Cells are subjected to experiments for various purposes in a wide range such as medical fields, pharmaceutical fields, livestock fields, and academic fields such as biochemistry. It also plays an important role in transplantation treatment. In an experiment using these cells, for example, a culture experiment, the experiment may be temporarily interrupted to be stored. In such cases, simply refrigeration not only lowers cell viability, but some cells cannot be preserved. On the other hand, when the cells are frozen or a storage solution is used, as described above, there are cases where the method cannot be employed due to lack of rapid storage and resumption of experiments. According to the storage method of the present invention, these disadvantages can be solved, and storage and experiments can be resumed quickly and easily. For example, primary cultured cells that maintain their properties in vivo are desired to be used for experiments quickly. It is possible to meet the demand for cell preservation in a wide range of fields.

DESCRIPTION OF SYMBOLS 1 ... Liquid pressure medium storage tank, 2 ... Liquid feed pump (fluid transfer apparatus), 3 ... Storage container, 4 ... Pressurization container, 5, 6 ... Valve, 7 ... Opening-closing hatch, 8 ... Pressure indicator, 9 ... Piping 10 ... Cells suspended in liquid medium, 11 ... Observation window

Claims

Under the storage conditions, the storage temperature is higher than the crystallization temperature of intracellular water to be stored, and is not more than the optimum temperature of cell activity, and the storage pressure is 0.11 to 10 MPa.
Cell preservation method.
The cells are seeded or suspended in a medium that is liquid under the storage conditions.
The cell storage method according to claim 1.
Enclosing the cells in a storage container comprising a material capable of transmitting external pressure to the internal substance, and pressurizing the cells through the storage container with a pressure medium;
The cell preservation method according to claim 1 or 2.
Encapsulating cells in the storage container;
Storing one or more of the storage containers enclosing the cells in a pressurized container;
Maintaining the inside of the pressurized container at the temperature;
And maintaining the pressure by filling the pressurized container with a pressure medium, and pressurizing the cells in the storage container,
The cell storage method according to claim 3.

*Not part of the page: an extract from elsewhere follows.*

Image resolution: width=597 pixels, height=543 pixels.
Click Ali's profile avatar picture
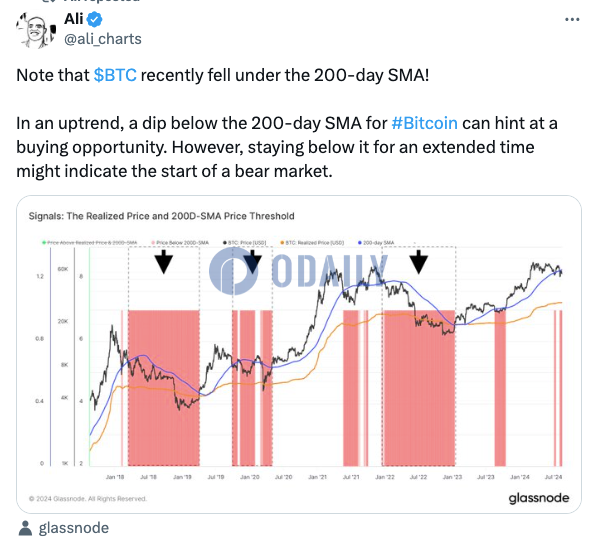click(x=35, y=30)
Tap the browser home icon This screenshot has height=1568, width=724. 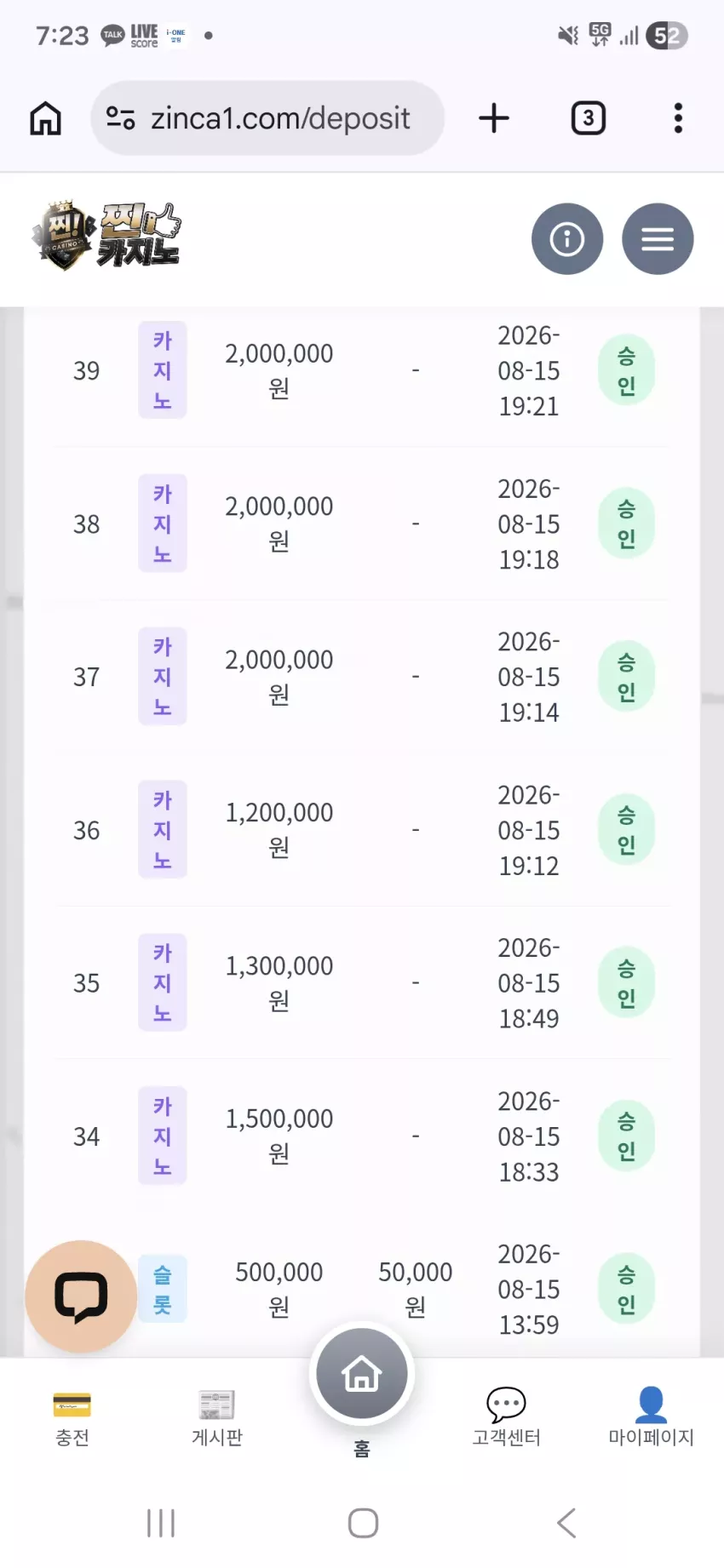coord(46,118)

The pressure medium is a liquid;
The cell storage method according to claim 3.
The pressure medium is a liquid;
The cell preservation method according to claim 4.
The storage temperature is 1 ° C. to 37 ° C., and the storage pressure is 0.11 to 6.5 MPa.

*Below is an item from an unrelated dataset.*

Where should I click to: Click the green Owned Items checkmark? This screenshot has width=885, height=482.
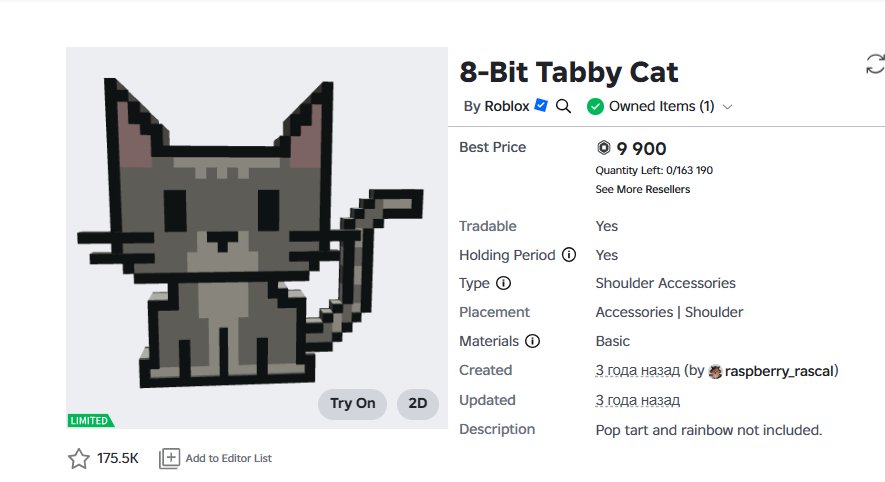click(x=595, y=106)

The cell storage method according to claim 1.
A pressurized container capable of maintaining pressure by filling with a pressure medium;
Storage of one or more cells that can be stored in the pressurized container and can pressurize cells enclosed inside by providing a material capable of transmitting external pressure to the internal substance A container,
Cell storage device.
Adjusting the pressure in the pressurized container by feeding the pressure medium into the pressurized container by a fluid transfer device;
The cell storage device according to claim 8.
The pressure medium is a liquid;
The cell storage device according to claim 8 or 9.
By controlling the feeding and discharging of the pressure medium by the fluid transfer device, the pressure increase / decrease speed can be adjusted,
The cell storage device according to claim 9.
By controlling the feeding and discharging of the pressure medium by the fluid transfer device, the pressure increase / decrease speed can be adjusted,
The cell storage device according to claim 10.